EXTRACTED INFORMATION »

++++++++

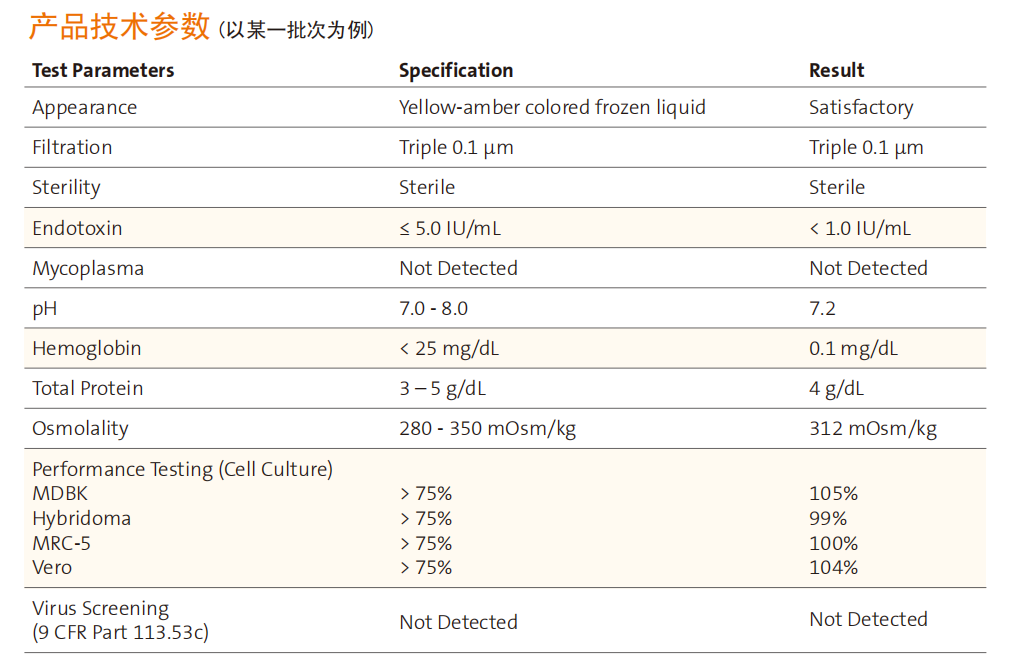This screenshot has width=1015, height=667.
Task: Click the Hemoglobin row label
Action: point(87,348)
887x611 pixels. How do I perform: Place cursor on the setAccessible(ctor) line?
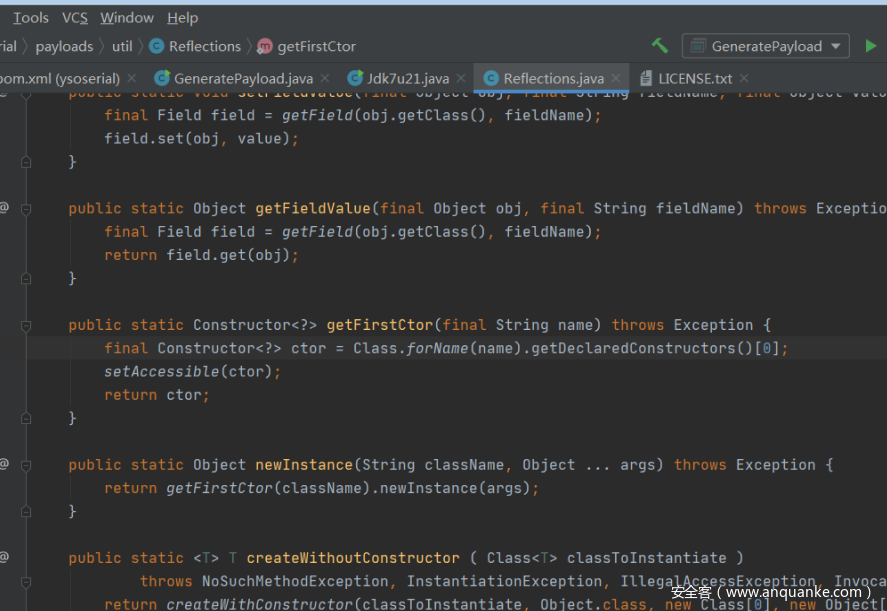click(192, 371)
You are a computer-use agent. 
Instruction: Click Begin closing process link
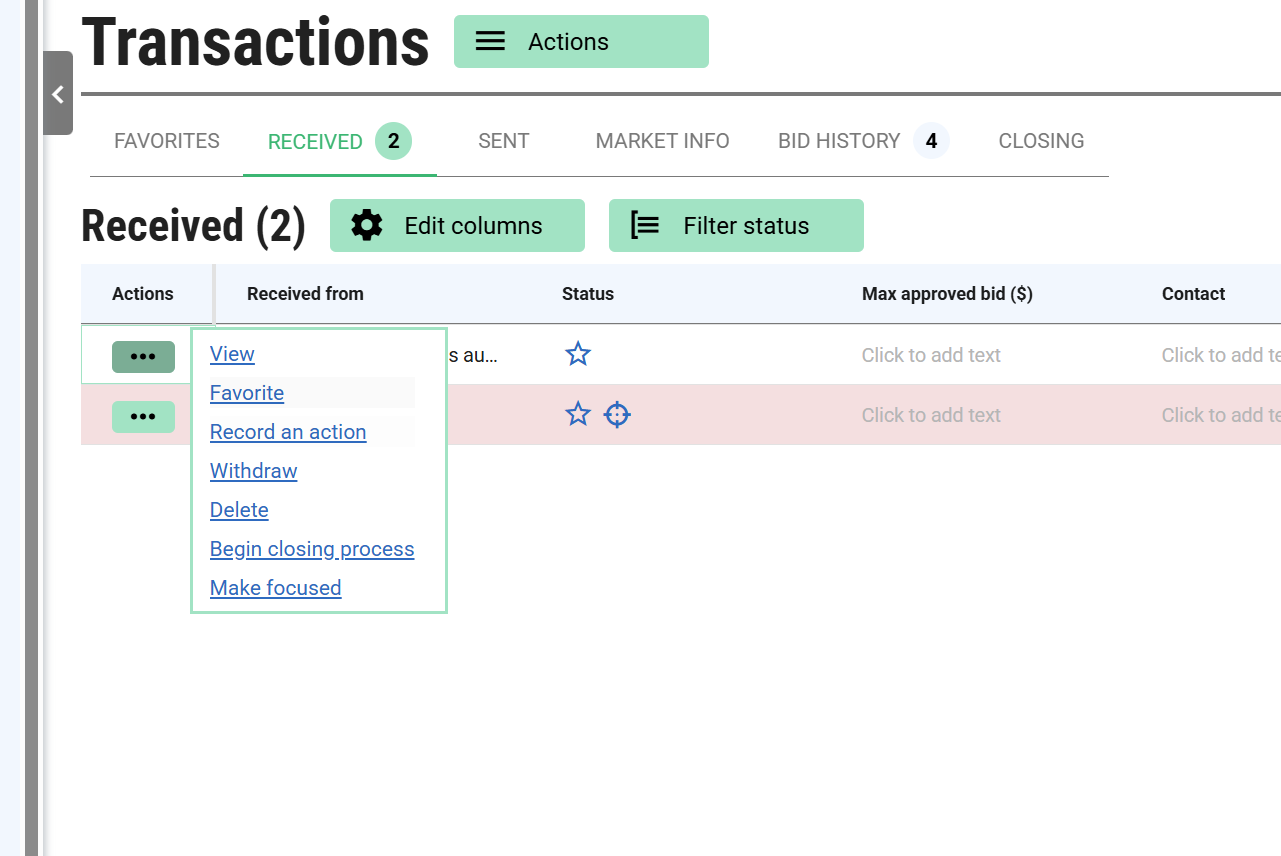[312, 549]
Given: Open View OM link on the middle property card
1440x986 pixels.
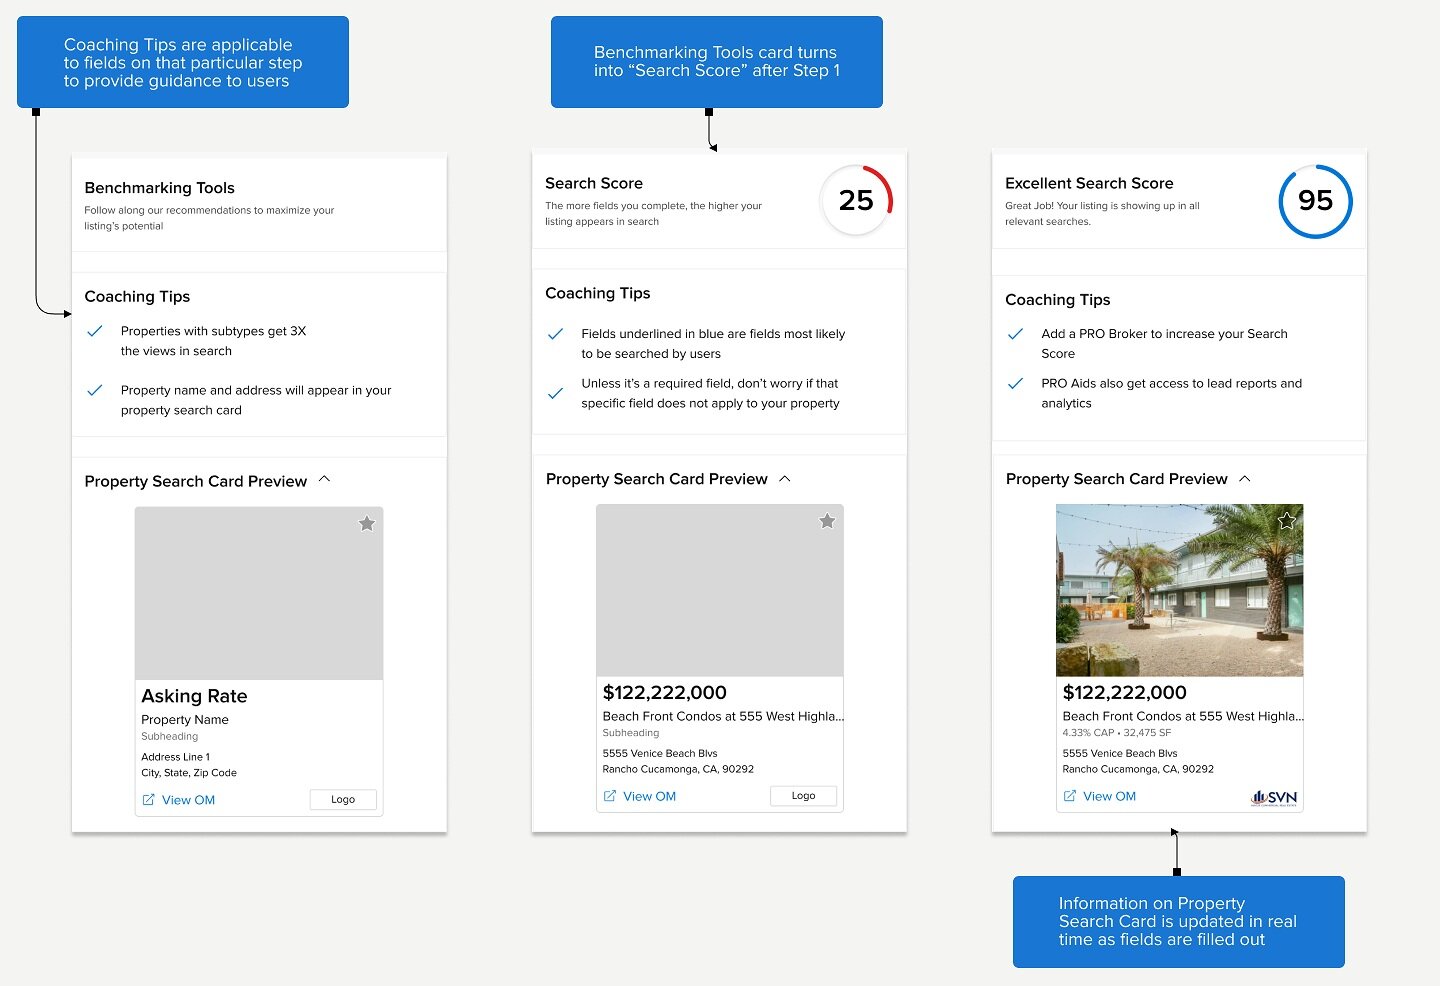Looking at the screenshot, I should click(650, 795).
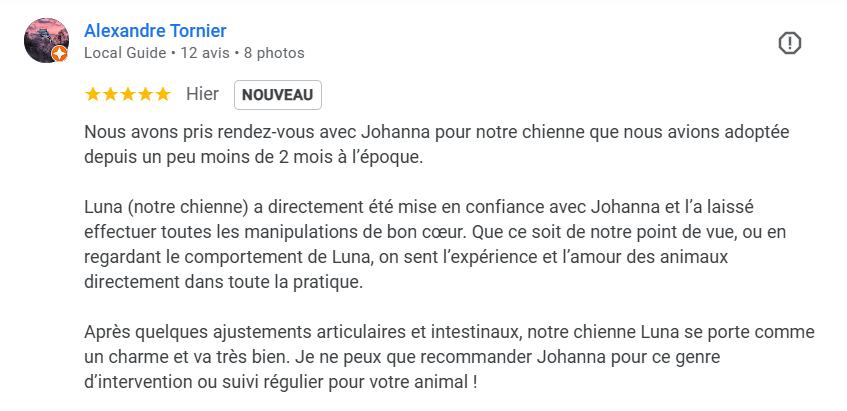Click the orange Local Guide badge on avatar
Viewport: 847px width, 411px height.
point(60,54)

++++++++

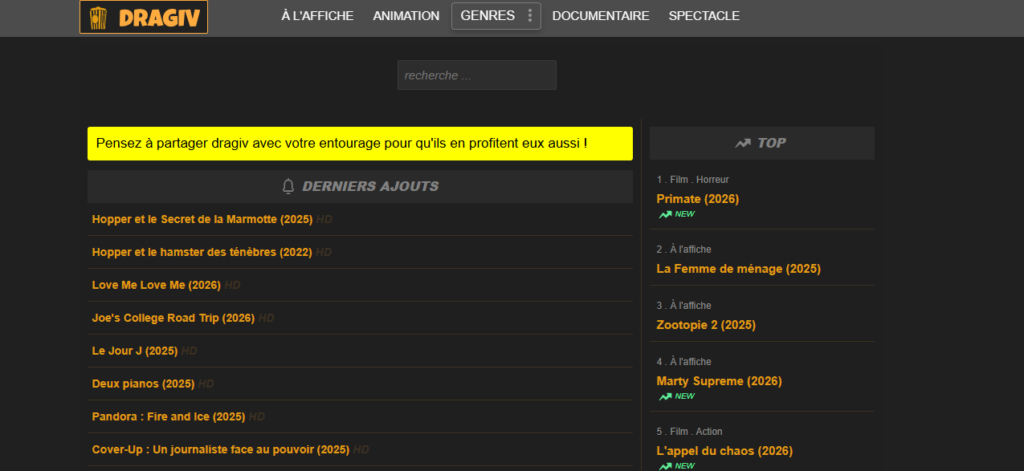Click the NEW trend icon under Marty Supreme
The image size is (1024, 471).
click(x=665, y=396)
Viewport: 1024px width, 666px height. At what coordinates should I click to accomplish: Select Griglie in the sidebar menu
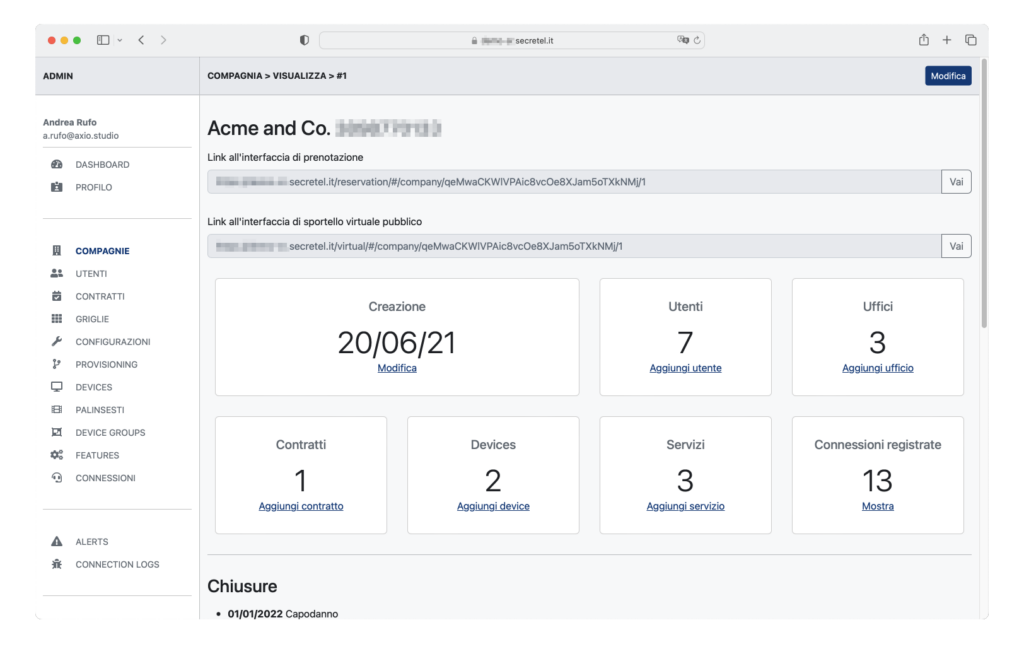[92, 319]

++++++++

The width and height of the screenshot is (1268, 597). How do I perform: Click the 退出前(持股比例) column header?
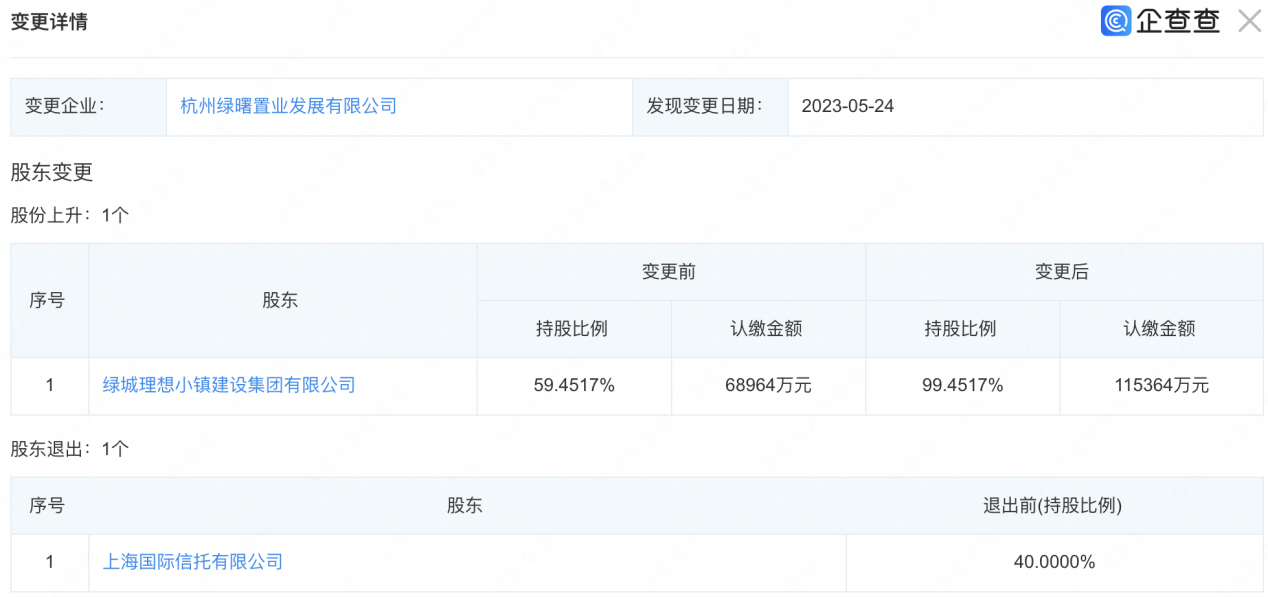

++++++++

The answer should consist only of the lines above from the one with "887x611 pixels. How" through the one with "Given: Open View", repeated exactly, with no pictures among them.

887x611 pixels. How do I perform: Place cursor on the setAccessible(ctor) line?
click(192, 371)
You are a computer-use agent. 
Instruction: Click Begin closing process link
[312, 549]
Given: Open View OM link on the middle property card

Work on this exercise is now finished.